In addition to these anti-symmetric modes appearing at the edge of the pores, a symmetric coupling mode is excited when the electron beam is incident at the center of the gap6, 29. The symmetric mode can also be weakly excited by illuminating the edges when the gap is small. This symmetric mode always appears at a longer wavelength than the anti-symmetric coupling modes (Figure 3). The resonance wavelength of the symmetric mode shows a slight inverse dependence on the gap distance and is more strongly excited when the gap distance is smaller. The symmetric mode still exists even when the gap distance is negative (thus, when the pores are connected). In contrast, the inner-edge, anti-symmetric mode becomes weaker as the gap distance decreases and completely disappears when the pores are connected.

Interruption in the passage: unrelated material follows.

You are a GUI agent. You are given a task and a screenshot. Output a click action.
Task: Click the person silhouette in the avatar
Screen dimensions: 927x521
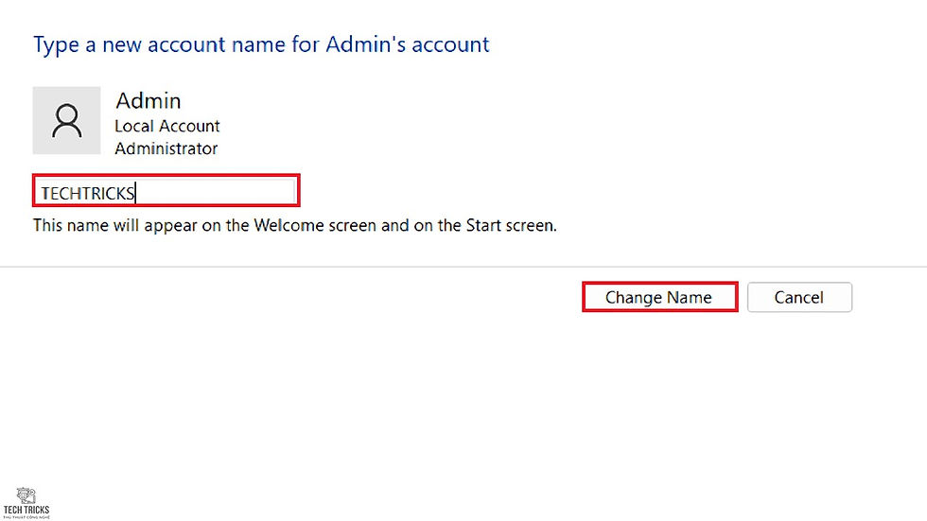(x=67, y=120)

We also performed EELS measurements, which supported the modes found in the CL measurement (Supplementary Information). The EELS (full EMLDOS) measurement confirms that the modes found in the CL (radiative EMLDOS) measurement are not significantly influenced by the interference in radiation21. To further confirm the inner- and outer-edge modes, we examined a more mode-separated nanopore pair with larger pore sizes, where CL mapping for the mode separation can be more clearly performed than with a system with inner- and outer-edge modes at close energies. We observed the outer-edge mode with low CL intensity distribution at the gap at a longer wavelength, and the inner-edge mode with highly localized field in the gap at a shorter wavelength (Supplementary Information). These complementary measurements confirm the presence and relation of the symmetric mode as well as anti-symmetric inner- and outer-edge modes.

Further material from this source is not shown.